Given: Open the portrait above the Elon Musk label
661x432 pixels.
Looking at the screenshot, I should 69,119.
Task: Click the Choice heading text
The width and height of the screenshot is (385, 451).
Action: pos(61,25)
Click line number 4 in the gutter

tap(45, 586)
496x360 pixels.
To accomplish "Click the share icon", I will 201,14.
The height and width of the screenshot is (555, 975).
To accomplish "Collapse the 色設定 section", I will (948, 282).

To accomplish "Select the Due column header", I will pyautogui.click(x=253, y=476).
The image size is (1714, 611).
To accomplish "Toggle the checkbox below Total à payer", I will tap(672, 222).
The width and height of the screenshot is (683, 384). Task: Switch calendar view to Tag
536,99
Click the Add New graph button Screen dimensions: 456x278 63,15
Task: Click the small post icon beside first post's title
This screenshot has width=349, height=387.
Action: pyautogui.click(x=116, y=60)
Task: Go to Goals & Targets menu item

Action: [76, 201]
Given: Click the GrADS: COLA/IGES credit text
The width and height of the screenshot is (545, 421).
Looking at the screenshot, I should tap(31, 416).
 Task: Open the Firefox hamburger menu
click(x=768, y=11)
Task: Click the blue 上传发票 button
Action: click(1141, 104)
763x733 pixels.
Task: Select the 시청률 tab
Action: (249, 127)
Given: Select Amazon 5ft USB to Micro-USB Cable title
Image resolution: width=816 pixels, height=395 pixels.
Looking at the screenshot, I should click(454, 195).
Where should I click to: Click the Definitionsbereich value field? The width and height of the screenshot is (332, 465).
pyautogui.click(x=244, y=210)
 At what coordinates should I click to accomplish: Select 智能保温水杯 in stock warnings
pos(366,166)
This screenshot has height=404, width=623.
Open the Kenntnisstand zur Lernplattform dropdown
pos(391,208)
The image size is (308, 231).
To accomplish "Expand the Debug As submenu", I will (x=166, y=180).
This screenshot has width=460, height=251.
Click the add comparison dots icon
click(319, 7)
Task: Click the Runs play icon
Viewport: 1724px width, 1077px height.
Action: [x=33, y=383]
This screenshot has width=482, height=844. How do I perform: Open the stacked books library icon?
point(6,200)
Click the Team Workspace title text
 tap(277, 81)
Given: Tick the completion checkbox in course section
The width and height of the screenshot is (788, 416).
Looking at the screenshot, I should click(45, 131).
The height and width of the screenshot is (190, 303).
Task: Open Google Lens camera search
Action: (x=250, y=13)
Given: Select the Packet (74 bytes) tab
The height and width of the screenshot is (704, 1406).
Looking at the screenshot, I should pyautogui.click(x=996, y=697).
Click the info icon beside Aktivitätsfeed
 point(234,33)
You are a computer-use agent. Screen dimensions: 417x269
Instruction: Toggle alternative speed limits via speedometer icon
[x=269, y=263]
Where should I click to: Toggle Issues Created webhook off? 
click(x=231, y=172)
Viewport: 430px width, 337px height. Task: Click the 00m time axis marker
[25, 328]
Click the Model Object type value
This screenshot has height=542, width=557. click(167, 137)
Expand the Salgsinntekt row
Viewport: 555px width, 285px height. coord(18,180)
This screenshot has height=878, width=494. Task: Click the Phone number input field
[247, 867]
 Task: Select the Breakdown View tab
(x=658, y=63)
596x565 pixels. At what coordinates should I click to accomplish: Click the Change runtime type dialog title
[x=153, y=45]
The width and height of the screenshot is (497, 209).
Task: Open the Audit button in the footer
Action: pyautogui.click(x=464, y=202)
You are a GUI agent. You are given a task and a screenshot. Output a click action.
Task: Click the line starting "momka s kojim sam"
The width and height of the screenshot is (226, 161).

__What is being asked__
What is needed is each line of the entries that contains the word "section".

__Solved exercise__
To accomplish "Collapse the 色設定 section", I will (948, 282).
Given: Tick the completion checkbox in course section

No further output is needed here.